BEGIN Source data
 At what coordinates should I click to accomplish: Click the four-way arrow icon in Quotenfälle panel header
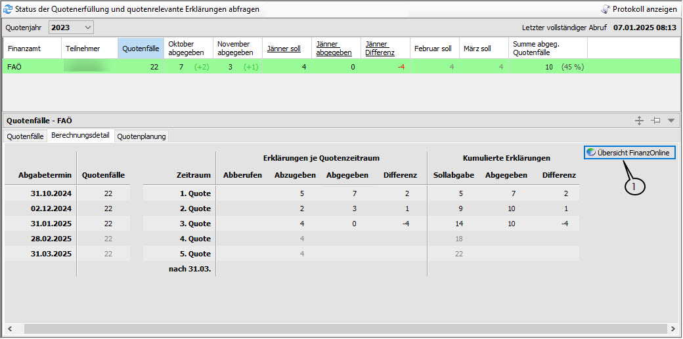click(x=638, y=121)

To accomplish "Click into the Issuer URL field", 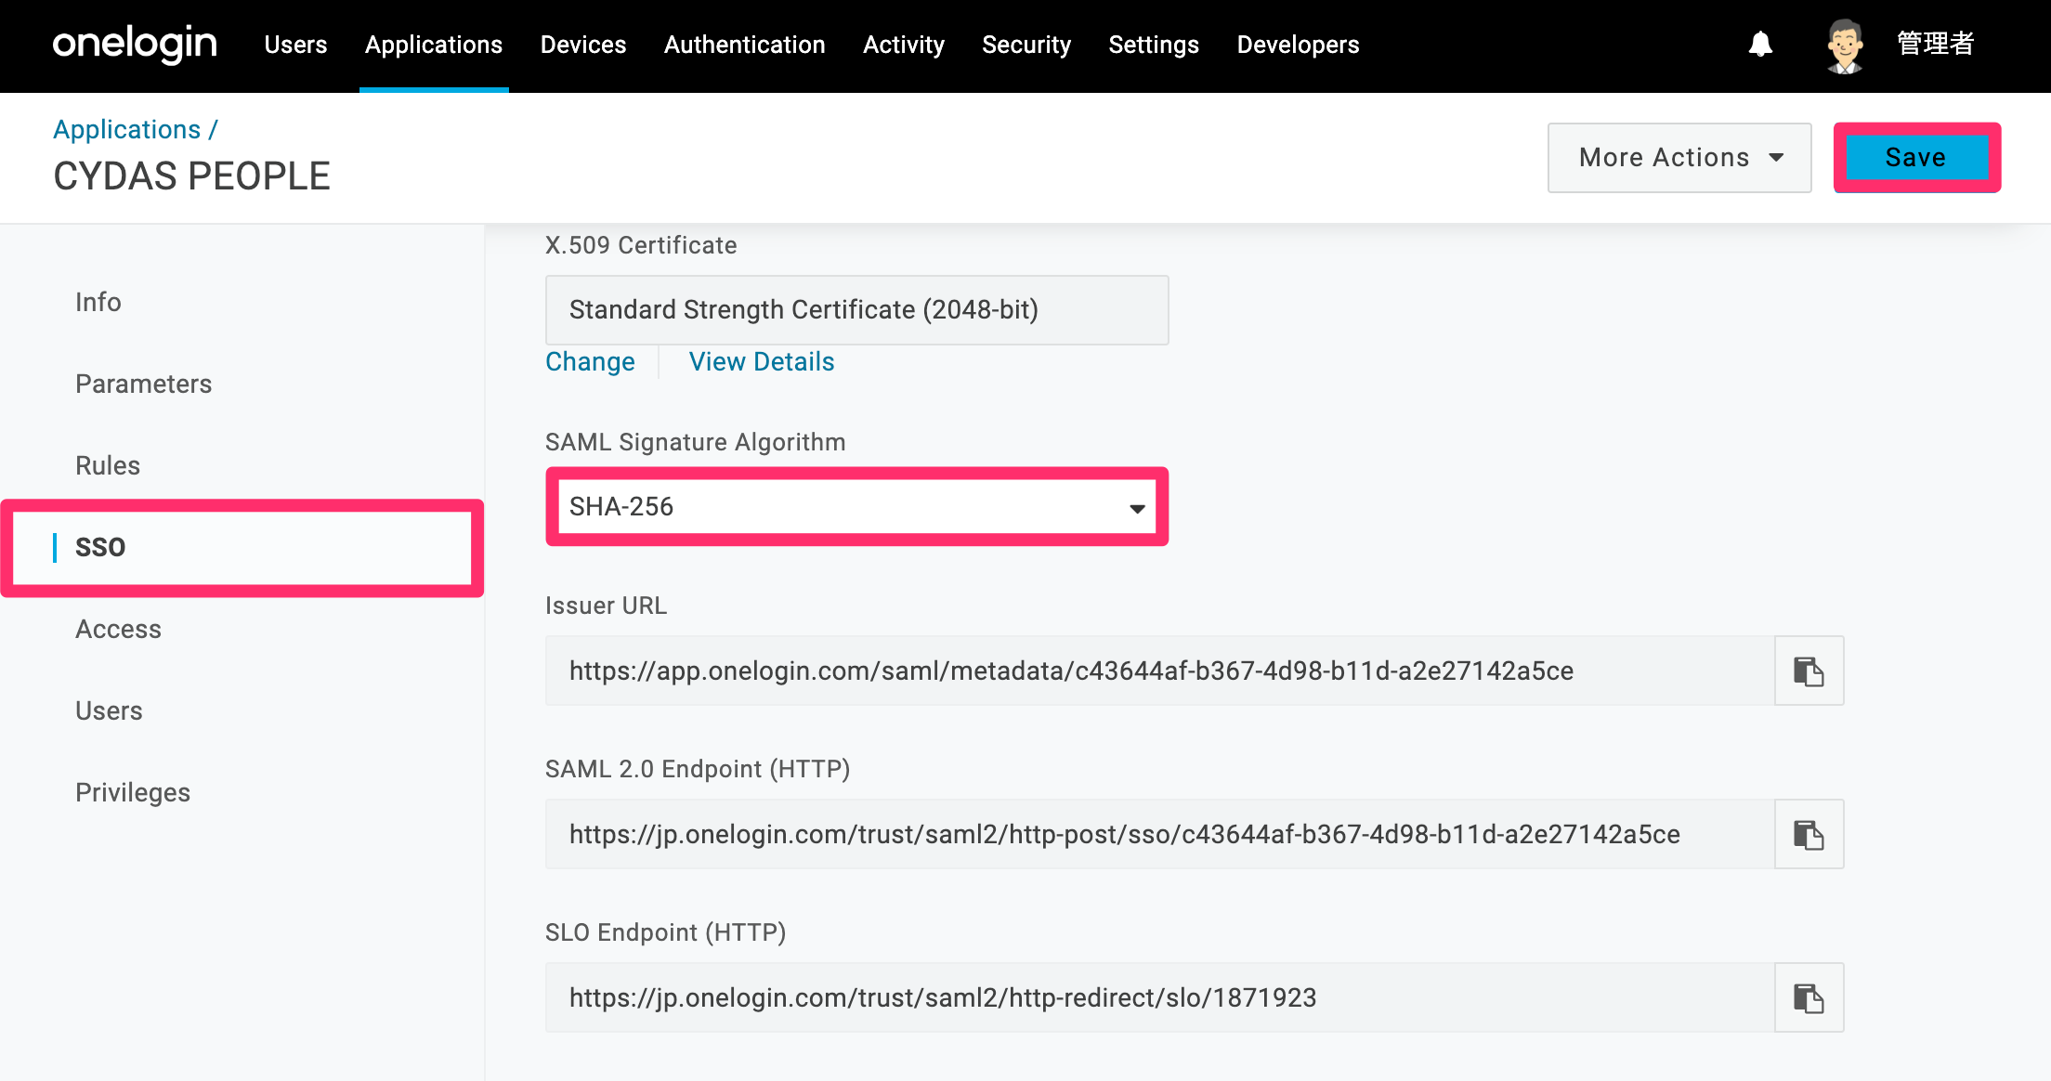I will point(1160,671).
END Source data
BEGIN Source data
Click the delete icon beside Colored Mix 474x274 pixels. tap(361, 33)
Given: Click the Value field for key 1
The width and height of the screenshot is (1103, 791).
END Source data
From the line holding "Click the delete" to the line holding "The width and", inclusive, restate each line above exactly as written.

Answer below:
Click the delete icon beside Colored Mix 474x274 pixels. tap(361, 33)
Given: Click the Value field for key 1
The width and height of the screenshot is (1103, 791).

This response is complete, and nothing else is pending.